#### AIM OF THE EXERCISE:
In your reply, reproduce every line of the data without any alteration.

#### RECORDED INFORMATION:
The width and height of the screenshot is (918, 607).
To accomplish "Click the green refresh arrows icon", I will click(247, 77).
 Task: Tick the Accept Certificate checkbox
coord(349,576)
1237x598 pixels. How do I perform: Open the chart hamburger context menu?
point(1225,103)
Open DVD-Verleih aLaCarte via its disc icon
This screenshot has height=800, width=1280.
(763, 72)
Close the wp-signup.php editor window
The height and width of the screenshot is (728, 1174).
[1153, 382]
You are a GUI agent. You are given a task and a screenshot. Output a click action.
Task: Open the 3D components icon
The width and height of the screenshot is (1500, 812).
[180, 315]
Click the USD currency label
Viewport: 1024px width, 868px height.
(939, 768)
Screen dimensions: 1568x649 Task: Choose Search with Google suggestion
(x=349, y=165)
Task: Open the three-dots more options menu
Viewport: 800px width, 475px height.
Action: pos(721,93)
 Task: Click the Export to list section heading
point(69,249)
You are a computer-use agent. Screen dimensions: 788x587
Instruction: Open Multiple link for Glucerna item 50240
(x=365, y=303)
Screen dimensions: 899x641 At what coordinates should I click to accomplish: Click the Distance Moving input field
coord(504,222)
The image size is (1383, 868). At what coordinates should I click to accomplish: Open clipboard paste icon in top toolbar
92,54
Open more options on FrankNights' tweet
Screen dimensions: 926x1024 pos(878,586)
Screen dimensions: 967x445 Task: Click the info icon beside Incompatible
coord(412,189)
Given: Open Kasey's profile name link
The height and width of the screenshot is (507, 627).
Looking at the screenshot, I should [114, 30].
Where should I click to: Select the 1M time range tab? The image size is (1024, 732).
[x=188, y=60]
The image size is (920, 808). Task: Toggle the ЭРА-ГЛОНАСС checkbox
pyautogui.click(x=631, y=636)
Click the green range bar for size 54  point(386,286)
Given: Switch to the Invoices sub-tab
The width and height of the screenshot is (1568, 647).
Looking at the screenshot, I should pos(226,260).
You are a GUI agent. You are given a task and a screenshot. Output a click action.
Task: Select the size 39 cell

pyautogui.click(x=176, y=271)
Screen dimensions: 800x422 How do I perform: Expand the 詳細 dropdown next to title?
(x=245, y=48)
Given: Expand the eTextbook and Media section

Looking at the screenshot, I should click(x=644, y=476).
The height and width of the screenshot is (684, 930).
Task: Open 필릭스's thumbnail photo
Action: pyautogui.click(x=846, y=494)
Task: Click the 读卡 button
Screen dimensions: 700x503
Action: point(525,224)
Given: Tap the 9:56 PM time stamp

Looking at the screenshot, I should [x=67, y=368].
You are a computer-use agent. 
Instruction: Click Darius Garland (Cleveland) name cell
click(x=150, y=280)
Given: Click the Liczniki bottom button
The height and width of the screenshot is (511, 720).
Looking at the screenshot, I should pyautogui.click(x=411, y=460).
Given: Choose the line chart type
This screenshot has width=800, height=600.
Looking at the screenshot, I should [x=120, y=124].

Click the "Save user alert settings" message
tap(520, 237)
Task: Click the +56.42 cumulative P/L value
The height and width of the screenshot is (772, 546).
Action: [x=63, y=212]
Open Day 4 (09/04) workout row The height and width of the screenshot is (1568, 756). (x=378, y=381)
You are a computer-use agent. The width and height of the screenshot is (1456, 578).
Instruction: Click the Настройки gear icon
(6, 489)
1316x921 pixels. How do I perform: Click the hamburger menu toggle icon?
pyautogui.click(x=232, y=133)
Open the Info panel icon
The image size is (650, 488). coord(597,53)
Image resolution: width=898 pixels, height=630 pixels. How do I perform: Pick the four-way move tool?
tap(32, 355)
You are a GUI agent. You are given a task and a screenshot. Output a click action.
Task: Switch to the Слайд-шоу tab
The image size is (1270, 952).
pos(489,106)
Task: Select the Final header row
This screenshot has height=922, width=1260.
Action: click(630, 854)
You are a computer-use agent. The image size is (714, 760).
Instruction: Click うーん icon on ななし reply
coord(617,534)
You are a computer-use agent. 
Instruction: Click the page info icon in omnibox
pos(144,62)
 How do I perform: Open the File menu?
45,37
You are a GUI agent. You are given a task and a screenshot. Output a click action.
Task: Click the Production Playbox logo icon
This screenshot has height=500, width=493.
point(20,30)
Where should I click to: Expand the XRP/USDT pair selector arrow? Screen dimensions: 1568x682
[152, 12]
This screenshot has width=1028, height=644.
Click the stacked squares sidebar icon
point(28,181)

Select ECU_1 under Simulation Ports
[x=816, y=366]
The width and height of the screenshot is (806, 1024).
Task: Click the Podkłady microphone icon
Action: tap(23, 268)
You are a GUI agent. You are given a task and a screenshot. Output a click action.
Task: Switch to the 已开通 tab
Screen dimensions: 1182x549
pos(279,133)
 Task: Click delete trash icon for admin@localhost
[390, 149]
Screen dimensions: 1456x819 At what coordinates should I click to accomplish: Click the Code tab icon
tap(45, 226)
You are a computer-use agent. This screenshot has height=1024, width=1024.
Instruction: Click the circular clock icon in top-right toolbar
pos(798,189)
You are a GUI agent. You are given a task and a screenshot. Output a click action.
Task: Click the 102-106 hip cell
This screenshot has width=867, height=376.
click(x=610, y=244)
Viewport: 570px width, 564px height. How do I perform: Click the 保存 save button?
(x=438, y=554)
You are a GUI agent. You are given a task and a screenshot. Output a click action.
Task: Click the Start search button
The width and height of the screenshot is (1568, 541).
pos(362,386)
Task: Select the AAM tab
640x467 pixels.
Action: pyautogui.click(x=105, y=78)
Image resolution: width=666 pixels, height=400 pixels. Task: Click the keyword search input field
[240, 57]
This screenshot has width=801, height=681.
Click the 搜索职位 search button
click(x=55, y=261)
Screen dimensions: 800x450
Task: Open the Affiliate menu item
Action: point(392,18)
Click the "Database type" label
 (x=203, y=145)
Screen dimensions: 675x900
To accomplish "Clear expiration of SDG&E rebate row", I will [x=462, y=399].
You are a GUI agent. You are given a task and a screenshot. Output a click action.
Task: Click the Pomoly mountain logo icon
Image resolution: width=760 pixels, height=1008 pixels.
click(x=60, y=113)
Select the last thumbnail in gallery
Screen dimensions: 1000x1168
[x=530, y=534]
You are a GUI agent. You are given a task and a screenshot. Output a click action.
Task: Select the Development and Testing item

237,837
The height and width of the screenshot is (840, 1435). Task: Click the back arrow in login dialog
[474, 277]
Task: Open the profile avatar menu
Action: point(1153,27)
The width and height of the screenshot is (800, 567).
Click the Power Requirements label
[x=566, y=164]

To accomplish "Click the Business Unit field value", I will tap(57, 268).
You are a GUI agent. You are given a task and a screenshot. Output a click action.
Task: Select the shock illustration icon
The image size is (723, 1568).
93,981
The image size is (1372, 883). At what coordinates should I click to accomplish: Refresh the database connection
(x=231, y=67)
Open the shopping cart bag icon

#### SOLUTION TO THE PROBLEM:
The width and height of the screenshot is (918, 607).
To accomplish "Click the green refresh arrows icon", I will click(247, 77).
 Task: Tick the Accept Certificate checkbox
coord(349,576)
1237x598 pixels. How do I perform: Open the chart hamburger context menu?
point(1225,103)
Open DVD-Verleih aLaCarte via its disc icon
This screenshot has height=800, width=1280.
(763, 72)
Close the wp-signup.php editor window
The height and width of the screenshot is (728, 1174).
[1153, 382]
You are a GUI agent. You are given a task and a screenshot. Output a click action.
Task: Open the 3D components icon
The width and height of the screenshot is (1500, 812).
[180, 315]
Click the USD currency label
Viewport: 1024px width, 868px height.
(939, 768)
Screen dimensions: 1568x649 Task: Choose Search with Google suggestion
(x=349, y=165)
Task: Open the three-dots more options menu
Viewport: 800px width, 475px height.
Action: pos(721,93)
 Task: Click the Export to list section heading
point(69,249)
You are a computer-use agent. Screen dimensions: 788x587
Instruction: Open Multiple link for Glucerna item 50240
(x=365, y=303)
Screen dimensions: 899x641 At what coordinates should I click to accomplish: Click the Distance Moving input field
coord(504,222)
The image size is (1383, 868). At what coordinates should I click to accomplish: Open clipboard paste icon in top toolbar
92,54
Open more options on FrankNights' tweet
Screen dimensions: 926x1024 pos(878,586)
Screen dimensions: 967x445 Task: Click the info icon beside Incompatible
coord(412,189)
Given: Open Kasey's profile name link
The height and width of the screenshot is (507, 627).
Looking at the screenshot, I should [114, 30].
Where should I click to: Select the 1M time range tab? The image size is (1024, 732).
[x=188, y=60]
The image size is (920, 808). Task: Toggle the ЭРА-ГЛОНАСС checkbox
pyautogui.click(x=631, y=636)
Click the green range bar for size 54  point(386,286)
Given: Switch to the Invoices sub-tab
The width and height of the screenshot is (1568, 647).
Looking at the screenshot, I should pos(226,260).
You are a GUI agent. You are given a task and a screenshot. Output a click action.
Task: Select the size 39 cell

pyautogui.click(x=176, y=271)
Screen dimensions: 800x422 How do I perform: Expand the 詳細 dropdown next to title?
(x=245, y=48)
Given: Expand the eTextbook and Media section

Looking at the screenshot, I should click(x=644, y=476).
The height and width of the screenshot is (684, 930).
Task: Open 필릭스's thumbnail photo
Action: pyautogui.click(x=846, y=494)
Task: Click the 读卡 button
Screen dimensions: 700x503
Action: point(525,224)
Given: Tap the 9:56 PM time stamp

Looking at the screenshot, I should [x=67, y=368].
You are a computer-use agent. 
Instruction: Click Darius Garland (Cleveland) name cell
click(x=150, y=280)
Given: Click the Liczniki bottom button
The height and width of the screenshot is (511, 720).
Looking at the screenshot, I should pyautogui.click(x=411, y=460).
Given: Choose the line chart type
This screenshot has width=800, height=600.
Looking at the screenshot, I should [x=120, y=124].

Click the "Save user alert settings" message
tap(520, 237)
Task: Click the +56.42 cumulative P/L value
The height and width of the screenshot is (772, 546).
Action: [x=63, y=212]
Open Day 4 (09/04) workout row The height and width of the screenshot is (1568, 756). (x=378, y=381)
You are a computer-use agent. The width and height of the screenshot is (1456, 578).
Instruction: Click the Настройки gear icon
(6, 489)
1316x921 pixels. How do I perform: Click the hamburger menu toggle icon?
pyautogui.click(x=232, y=133)
Open the Info panel icon
The image size is (650, 488). coord(597,53)
Image resolution: width=898 pixels, height=630 pixels. How do I perform: Pick the four-way move tool?
tap(32, 355)
You are a GUI agent. You are given a task and a screenshot. Output a click action.
Task: Switch to the Слайд-шоу tab
The image size is (1270, 952).
pos(489,106)
Task: Select the Final header row
This screenshot has height=922, width=1260.
Action: click(630, 854)
You are a computer-use agent. The image size is (714, 760).
Instruction: Click うーん icon on ななし reply
coord(617,534)
You are a computer-use agent. 
Instruction: Click the page info icon in omnibox
pos(144,62)
 How do I perform: Open the File menu?
45,37
You are a GUI agent. You are given a task and a screenshot. Output a click action.
Task: Click the Production Playbox logo icon
This screenshot has height=500, width=493.
point(20,30)
Where should I click to: Expand the XRP/USDT pair selector arrow? Screen dimensions: 1568x682
[152, 12]
This screenshot has width=1028, height=644.
Click the stacked squares sidebar icon
point(28,181)

Select ECU_1 under Simulation Ports
[x=816, y=366]
The width and height of the screenshot is (806, 1024).
Task: Click the Podkłady microphone icon
Action: tap(23, 268)
You are a GUI agent. You are given a task and a screenshot. Output a click action.
Task: Switch to the 已开通 tab
Screen dimensions: 1182x549
pos(279,133)
 Task: Click delete trash icon for admin@localhost
[390, 149]
Screen dimensions: 1456x819 At what coordinates should I click to accomplish: Click the Code tab icon
tap(45, 226)
You are a computer-use agent. This screenshot has height=1024, width=1024.
Instruction: Click the circular clock icon in top-right toolbar
pos(798,189)
You are a GUI agent. You are given a task and a screenshot. Output a click action.
Task: Click the 102-106 hip cell
This screenshot has width=867, height=376.
click(x=610, y=244)
Viewport: 570px width, 564px height. How do I perform: Click the 保存 save button?
(x=438, y=554)
You are a GUI agent. You are given a task and a screenshot. Output a click action.
Task: Click the Start search button
The width and height of the screenshot is (1568, 541).
pos(362,386)
Task: Select the AAM tab
640x467 pixels.
Action: pyautogui.click(x=105, y=78)
Image resolution: width=666 pixels, height=400 pixels. Task: Click the keyword search input field
[240, 57]
This screenshot has width=801, height=681.
Click the 搜索职位 search button
click(x=55, y=261)
Screen dimensions: 800x450
Task: Open the Affiliate menu item
Action: point(392,18)
Click the "Database type" label
 (x=203, y=145)
Screen dimensions: 675x900
To accomplish "Clear expiration of SDG&E rebate row", I will [x=462, y=399].
You are a GUI agent. You are given a task and a screenshot. Output a click action.
Task: Click the Pomoly mountain logo icon
Image resolution: width=760 pixels, height=1008 pixels.
click(x=60, y=113)
Select the last thumbnail in gallery
Screen dimensions: 1000x1168
[x=530, y=534]
You are a GUI agent. You are given a task and a screenshot. Output a click action.
Task: Select the Development and Testing item

237,837
The height and width of the screenshot is (840, 1435). Task: Click the back arrow in login dialog
[474, 277]
Task: Open the profile avatar menu
Action: point(1153,27)
The width and height of the screenshot is (800, 567).
Click the Power Requirements label
[x=566, y=164]

To accomplish "Click the Business Unit field value", I will tap(57, 268).
You are a GUI agent. You are given a task and a screenshot. Output a click action.
Task: Select the shock illustration icon
The image size is (723, 1568).
93,981
The image size is (1372, 883). At what coordinates should I click to accomplish: Refresh the database connection
(x=231, y=67)
Open the shopping cart bag icon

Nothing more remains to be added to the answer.